Play the above task with 2 line dialogues for even beginners after a few weeks of English. They enjoy finding their partner and then perform their piece which may be as simple as 'How are you Mr. Jones?' 'Oh, not too bad, and you?'
2. Damage them
- Create artificial raindrops/coffee spills or smudges in dialogues. It works best if you use a bigger print size than usual (18-20). Always have a top copy and a damaged one for yourself.
- Half blanked out words (like a slight tear down the side of the dialogue) encourages learners to guess from the context what is missing.
- Miss out key items in the dialogue which students need extra practice on, such as prepositions, auxiliaries etc. Ask students to insert the missing bits. Increase the level of difficulty by removing the spaces so they have to identify what and where items are missing.
3. Dictate them
Do not focus on dictating word for word but rather give students selective dictations which help to involve them in the content. It is a good technique to use if you are without a tape and tape recorder too.
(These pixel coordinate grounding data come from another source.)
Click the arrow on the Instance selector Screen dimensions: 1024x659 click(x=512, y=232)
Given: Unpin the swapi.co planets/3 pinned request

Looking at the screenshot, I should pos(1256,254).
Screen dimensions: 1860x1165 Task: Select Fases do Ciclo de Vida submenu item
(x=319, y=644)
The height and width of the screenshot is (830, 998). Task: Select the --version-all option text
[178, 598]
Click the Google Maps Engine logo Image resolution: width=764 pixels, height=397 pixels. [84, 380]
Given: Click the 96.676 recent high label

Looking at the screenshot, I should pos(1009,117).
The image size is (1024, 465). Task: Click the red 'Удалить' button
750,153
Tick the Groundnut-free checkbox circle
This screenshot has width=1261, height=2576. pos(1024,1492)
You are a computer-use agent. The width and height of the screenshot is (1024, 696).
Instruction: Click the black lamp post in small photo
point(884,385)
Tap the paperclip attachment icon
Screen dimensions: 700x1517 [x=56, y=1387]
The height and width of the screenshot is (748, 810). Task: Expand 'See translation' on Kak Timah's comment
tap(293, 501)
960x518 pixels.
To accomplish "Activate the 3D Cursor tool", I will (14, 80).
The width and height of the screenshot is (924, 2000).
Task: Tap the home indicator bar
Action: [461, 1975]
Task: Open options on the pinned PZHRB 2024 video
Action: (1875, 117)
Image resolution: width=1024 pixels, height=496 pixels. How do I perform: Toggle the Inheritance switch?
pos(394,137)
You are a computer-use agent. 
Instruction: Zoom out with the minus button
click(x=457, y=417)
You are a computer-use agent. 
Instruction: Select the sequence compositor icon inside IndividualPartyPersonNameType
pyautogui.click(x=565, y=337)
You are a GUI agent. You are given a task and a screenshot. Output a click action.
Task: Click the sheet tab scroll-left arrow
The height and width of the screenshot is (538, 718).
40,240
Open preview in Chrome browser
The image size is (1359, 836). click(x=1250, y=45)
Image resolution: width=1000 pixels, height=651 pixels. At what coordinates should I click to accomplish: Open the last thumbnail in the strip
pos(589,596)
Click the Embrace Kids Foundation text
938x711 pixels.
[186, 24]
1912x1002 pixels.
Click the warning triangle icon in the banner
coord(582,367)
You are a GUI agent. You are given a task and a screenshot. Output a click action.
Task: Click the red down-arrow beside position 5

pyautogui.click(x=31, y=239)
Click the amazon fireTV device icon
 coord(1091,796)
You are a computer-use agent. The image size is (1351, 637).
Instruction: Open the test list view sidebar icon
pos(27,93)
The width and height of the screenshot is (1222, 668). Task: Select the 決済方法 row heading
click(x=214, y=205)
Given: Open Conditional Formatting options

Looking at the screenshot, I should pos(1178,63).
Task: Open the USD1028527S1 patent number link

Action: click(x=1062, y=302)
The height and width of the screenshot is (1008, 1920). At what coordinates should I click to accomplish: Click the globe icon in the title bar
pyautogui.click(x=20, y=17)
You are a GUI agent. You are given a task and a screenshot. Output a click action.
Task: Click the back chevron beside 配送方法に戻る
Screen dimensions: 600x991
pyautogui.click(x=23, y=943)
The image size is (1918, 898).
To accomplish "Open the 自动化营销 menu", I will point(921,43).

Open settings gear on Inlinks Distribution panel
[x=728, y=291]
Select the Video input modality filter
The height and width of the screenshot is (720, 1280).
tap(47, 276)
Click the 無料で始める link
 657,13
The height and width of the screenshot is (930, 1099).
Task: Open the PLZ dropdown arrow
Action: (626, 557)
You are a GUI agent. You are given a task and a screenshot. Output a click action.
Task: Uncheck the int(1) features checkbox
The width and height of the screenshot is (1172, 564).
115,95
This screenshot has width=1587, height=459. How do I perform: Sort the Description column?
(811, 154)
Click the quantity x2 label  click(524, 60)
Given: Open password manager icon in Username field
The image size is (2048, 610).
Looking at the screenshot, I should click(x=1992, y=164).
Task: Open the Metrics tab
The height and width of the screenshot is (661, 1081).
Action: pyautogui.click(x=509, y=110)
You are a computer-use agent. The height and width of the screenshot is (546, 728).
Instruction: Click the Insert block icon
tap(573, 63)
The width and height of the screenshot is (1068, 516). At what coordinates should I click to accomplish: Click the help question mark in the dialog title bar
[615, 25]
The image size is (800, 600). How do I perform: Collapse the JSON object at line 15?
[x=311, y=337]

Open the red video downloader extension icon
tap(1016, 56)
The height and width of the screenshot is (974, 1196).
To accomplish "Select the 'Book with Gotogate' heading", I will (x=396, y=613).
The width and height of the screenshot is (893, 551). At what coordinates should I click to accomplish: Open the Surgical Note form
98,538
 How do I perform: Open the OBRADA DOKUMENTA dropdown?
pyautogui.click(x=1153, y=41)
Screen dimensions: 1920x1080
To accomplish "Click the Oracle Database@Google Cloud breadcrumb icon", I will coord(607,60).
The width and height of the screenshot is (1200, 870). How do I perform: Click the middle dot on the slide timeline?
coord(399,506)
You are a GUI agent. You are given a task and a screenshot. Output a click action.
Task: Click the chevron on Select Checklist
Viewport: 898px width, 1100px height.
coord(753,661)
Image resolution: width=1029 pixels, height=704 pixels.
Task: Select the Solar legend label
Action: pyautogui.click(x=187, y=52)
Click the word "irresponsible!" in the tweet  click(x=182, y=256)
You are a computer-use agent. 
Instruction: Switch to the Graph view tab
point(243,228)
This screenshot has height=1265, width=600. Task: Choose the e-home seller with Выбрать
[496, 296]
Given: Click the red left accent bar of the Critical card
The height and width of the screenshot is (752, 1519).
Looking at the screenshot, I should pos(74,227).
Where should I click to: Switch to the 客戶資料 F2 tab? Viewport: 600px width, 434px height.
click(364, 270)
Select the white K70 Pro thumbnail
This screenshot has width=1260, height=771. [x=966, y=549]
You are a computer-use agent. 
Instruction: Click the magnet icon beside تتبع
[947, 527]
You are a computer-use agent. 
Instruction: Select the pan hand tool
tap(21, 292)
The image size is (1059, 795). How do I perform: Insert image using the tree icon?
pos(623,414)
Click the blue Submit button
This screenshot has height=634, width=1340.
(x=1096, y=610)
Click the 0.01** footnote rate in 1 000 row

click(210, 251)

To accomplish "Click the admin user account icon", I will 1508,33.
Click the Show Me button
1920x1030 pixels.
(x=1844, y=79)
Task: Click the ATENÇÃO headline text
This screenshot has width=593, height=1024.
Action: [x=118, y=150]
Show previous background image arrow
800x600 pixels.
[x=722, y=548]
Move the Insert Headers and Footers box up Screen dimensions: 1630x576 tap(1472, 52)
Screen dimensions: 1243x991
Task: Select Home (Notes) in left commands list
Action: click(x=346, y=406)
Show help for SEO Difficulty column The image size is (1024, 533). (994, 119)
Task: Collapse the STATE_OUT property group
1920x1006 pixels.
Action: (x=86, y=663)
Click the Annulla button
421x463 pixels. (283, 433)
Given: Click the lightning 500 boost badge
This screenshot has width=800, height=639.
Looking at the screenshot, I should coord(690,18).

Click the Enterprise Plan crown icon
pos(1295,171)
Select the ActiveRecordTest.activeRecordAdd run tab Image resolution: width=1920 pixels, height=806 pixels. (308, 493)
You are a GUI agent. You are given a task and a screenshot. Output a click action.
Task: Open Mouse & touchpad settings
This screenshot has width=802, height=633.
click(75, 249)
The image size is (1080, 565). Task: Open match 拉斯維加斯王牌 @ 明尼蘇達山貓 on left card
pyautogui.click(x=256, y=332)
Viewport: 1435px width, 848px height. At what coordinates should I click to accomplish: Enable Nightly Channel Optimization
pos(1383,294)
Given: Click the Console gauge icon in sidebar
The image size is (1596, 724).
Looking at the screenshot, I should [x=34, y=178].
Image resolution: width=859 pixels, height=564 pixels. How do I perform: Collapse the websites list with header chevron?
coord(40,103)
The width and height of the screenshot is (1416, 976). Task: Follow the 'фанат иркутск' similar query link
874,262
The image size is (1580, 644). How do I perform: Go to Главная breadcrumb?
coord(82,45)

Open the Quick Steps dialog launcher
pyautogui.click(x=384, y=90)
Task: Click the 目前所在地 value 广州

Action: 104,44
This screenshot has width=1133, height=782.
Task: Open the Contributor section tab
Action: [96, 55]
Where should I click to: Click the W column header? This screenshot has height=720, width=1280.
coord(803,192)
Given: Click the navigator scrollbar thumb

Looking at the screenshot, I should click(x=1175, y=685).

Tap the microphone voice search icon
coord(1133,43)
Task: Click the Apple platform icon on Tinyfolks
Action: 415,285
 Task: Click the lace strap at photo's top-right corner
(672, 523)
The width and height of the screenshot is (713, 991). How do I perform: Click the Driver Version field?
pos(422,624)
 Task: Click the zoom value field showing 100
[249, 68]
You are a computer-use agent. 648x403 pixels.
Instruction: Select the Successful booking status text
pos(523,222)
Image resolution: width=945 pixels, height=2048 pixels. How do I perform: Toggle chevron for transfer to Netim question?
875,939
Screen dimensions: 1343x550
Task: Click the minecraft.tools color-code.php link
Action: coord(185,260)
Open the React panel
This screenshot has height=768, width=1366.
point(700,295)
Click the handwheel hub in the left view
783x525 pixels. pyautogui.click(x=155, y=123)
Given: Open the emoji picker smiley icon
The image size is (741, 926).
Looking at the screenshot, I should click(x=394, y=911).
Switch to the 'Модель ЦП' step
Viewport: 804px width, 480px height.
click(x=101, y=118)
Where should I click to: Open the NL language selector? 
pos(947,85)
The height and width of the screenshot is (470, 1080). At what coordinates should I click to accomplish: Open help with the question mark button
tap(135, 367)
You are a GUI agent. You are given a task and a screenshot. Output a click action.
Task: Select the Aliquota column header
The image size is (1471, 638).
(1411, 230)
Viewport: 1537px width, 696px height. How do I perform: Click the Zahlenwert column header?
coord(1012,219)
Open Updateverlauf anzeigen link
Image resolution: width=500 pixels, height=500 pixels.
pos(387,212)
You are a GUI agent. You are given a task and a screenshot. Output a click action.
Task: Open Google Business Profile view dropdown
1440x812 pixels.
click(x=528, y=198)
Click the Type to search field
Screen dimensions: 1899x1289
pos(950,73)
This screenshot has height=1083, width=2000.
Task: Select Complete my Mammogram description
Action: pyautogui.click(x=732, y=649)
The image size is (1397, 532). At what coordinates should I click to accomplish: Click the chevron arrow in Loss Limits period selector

- Students take notes of key words or key verbs the split classes into 2 with one half making notes on a specific aspect of the conversation and the other half noting down expressions or key words. Put students in pairs or small groups to reconstruct the dialogue and act it out.
- Read one side of the conversation and give them time to make notes of possible replies or words by the other person in the conversation. Emphasise that it is up to their imagination and there is no one correct answer. Then put students in pairs to work out a dialogue using their pooled notes.
4. Add nonsense
- Take out key words. Mix them up and put them back in the wrong places. Students will have fun making sense of it all. Challenge pairs or groups with a time limit.
- Misspell 5 items. Can students spot the mistakes? Give a time limit and focus on key items you want to revise.
5. Ask them to create their own conversations
- Based on a short story they read with you. Ask them to imagine a key conversation between characters in a specific part of the story. This gives them a framework.
- Based on a song: The singer is singing to a specific person. Imagine the conversation they have following the song.
- From an advert on video. Show a sound off video of an advert and ask students to brainstorm a dialogue and write the script in small groups. How does their script compare to the original?
- From a photo story (see teen magazines - also in your host country). Blank out the speech in the bubbles and ask them to be story writers for the lesson. The group with the best story win! They can pass around their versions and read each others.